The Collect for the Third Sunday after the Epiphany
Give us grace, O Lord, to answer readily the call of our Savior Jesus Christ and proclaim to all people the Good News of his salvation, that we and the whole world may perceive the glory of his marvelous works; who lives and reigns with you and the Holy Spirit, one God, for ever and ever. Amen.
Almighty God, whose Son our Savior Jesus Christ is the light of the world: Grant that your people, illumined by your Word and Sacraments, may shine with the radiance of Christ’s glory, that he may be known, worshipped, and obeyed to the ends of the earth; through Jesus Christ our Lord, who with you and the Holy Spirit lives and reigns, one God, now and for ever. Amen.
In coming days, Monday Matters will offer reflections on the prayers we say in church on Sunday, the collect of the day. We do this based on the conviction that praying shapes our believing, that what we pray forms us. We do this hoping that the prayers we say on Sunday will carry us through the week.
Frederick Buechner on Vocation:
It comes from the Latin vocare, to call, and means the work a person is called to by God. There are all different kinds of voices calling you to all different kinds of work, and the problem is to find out which is the voice of God rather than of Society, say, or the Super-ego, or Self-Interest…The place God calls you to is the place where your deep gladness and the world’s deep hunger meet.
I find much to think about in Buechner’s reflection on vocation. I’ve kicked it around for years, and have always found it helpful. I was struck in this week’s reading of it by the notion that there are all different kinds of voices calling to us.
In my own life, I’ve heard those many voices. They are sometimes extremely noisy. There are often multiple co-existent vocations, some of them in competition, some pulling in opposite directions. Parent. Spouse. Child. Priest. Disciple. Cartoonist. Painter. Employee. Employer. Citizen. Social critic.
How is it that we find out which is the voice of God? There’s a fair amount at stake. We live in a world where too many religious people have done too many horrific things because they believe God told them to do it. In my own spiritual journey, I find those experiences present a real challenge to my faith, sometimes almost enough to make this priest a none. As Buechner points out, the voices of society or super-ego or self-interest beckon. They can speak so loudly that they can drown out what is sometimes the still small voice of the Holy One.
Yesterday in church, the theme in the Collect of the Day (see above), and in readings from scripture had to do with call. It made me think of all the stories in the Bible of call. Some of the greatest heroes of the faith when they were called immediately concluded that the call was a wrong number. Moses wasn’t an eloquent speaker. Isaiah was a man of unclean lips. Jeremiah was too young. Peter was a sinful man. Even Mary, perhaps the most faithful and responsive to God’s call, pondered in her heart and asked how this could be.
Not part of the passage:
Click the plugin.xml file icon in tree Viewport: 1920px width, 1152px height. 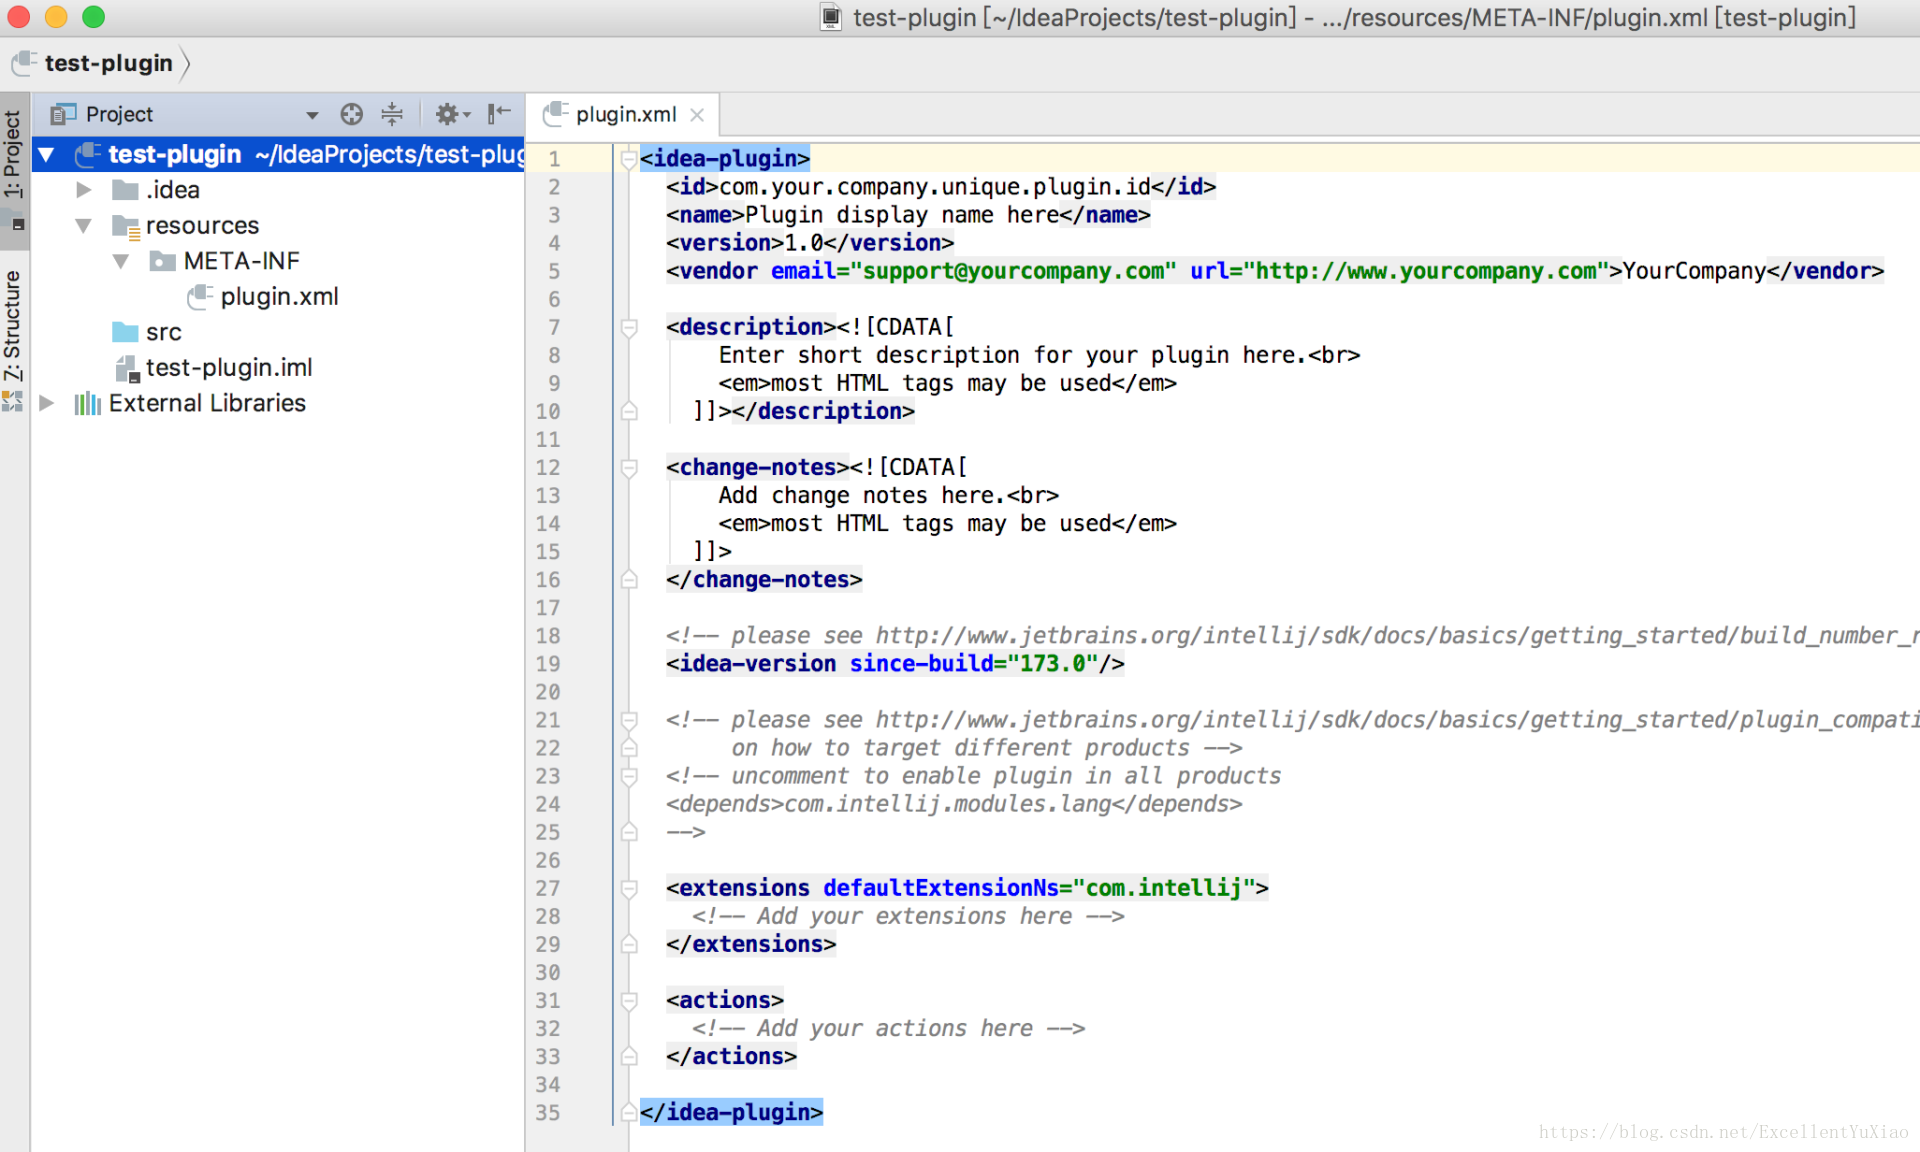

So we are asked for the grace to pay attention to the call. We push through competing voices. And according to the collect, if we want to capture that call in a nutshell, if we want a job description, it is to proclaim the good news of God’s salvation. That’s very much like the baptismal promise which asks us to proclaim by word and example the good news of God in Christ. That means we are all called to proclaim (or in other words, we’re all preachers). And that proclamation will get communicated in what we say, how we say it, and what we do, and how we do it.
Walker Percy described the modern world as waiting for news. Our big and beautiful and broken world needs that good news. You and I may not always be clear about the nature of our call. It may be hard to hear amidst all the other noise.
But whoever we are and whatever we’re up to, we can embrace this call to share good news. How would you express that good news in what you say, and in what you do this week? May God give us grace to share that news. May we find in the process the intersection of our own deep gladness and the world’s great hunger.